Adoptée le 10 décembre 1948 par l’Assemblée générale des Nations unies, la Déclaration universelle des droits de l’homme (DUDH) constitue le premier texte de portée universelle consacrant les droits fondamentaux de chaque être humain. Née dans le contexte d’après-guerre, elle vise à prévenir les atrocités du passé en plaçant la dignité humaine au cœur de l’ordre international.
L’article 1 de la DUDH énonce un principe fondateur :
« Tous les êtres humains naissent libres et égaux en dignité et en droits ».
Cette affirmation universelle établit l’égalité comme base des relations humaines et rejette toute forme de discrimination fondée sur l’origine, le sexe, la religion, l’opinion ou la condition sociale. Elle rappelle que les droits humains ne sont ni accordés par un État ni négociables, mais inhérents à la personne humaine.
La Déclaration universelle des droits de l’homme couvre un large éventail de libertés civiles, politiques, économiques, sociales et culturelles. Elle garantit notamment le droit à la vie, à la liberté, à la sécurité, à l’éducation, au travail et à la liberté d’expression. Ces droits forment un ensemble indivisible, essentiel au développement harmonieux des sociétés et à la paix durable.

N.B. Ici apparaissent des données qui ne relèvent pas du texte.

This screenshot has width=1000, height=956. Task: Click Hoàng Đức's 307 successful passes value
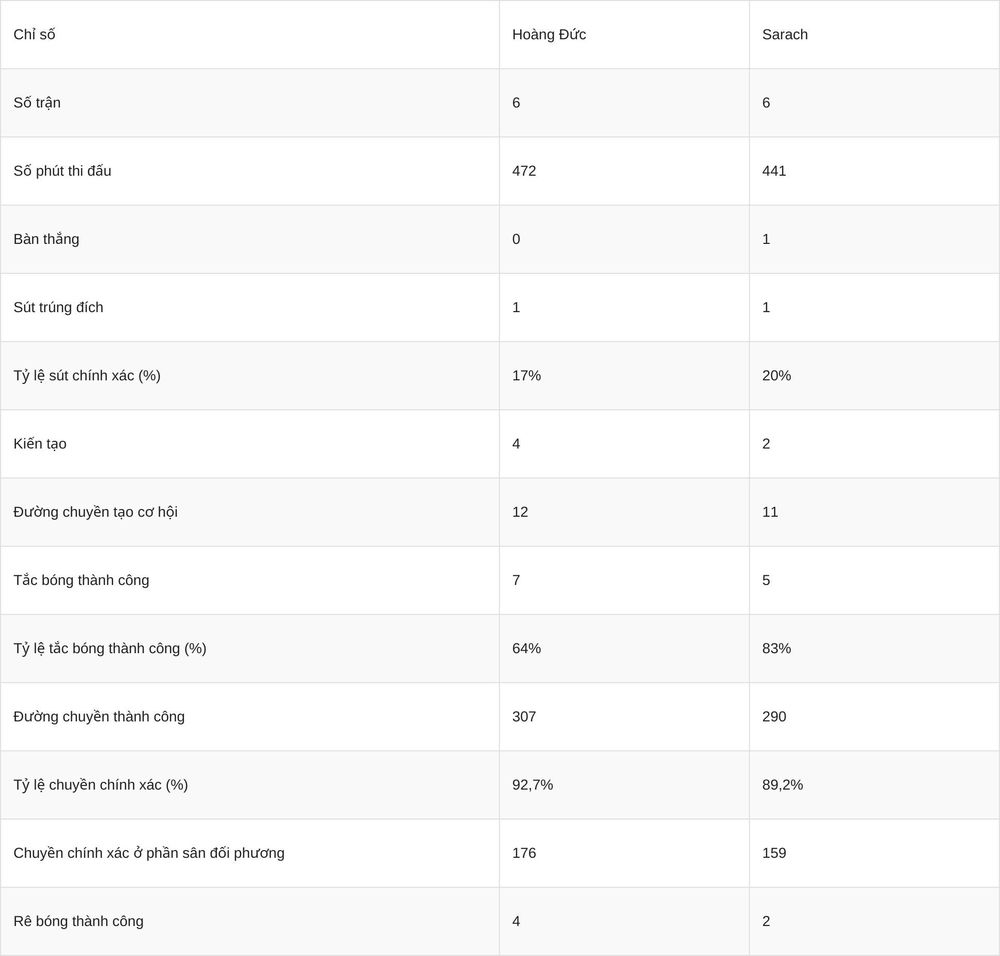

Aujourd’hui encore, la DUDH demeure une référence majeure pour les États, les institutions internationales et la société civile. Elle inspire les constitutions nationales, les traités internationaux et les politiques publiques en matière de droits humains. Dans un monde confronté aux conflits, aux inégalités et aux atteintes aux libertés fondamentales, le respect des droits de l’homme reste un impératif moral et juridique.
Promouvoir et protéger les droits humains, c’est défendre la dignité de chaque individu et construire des sociétés plus justes, inclusives et respectueuses de l’homme.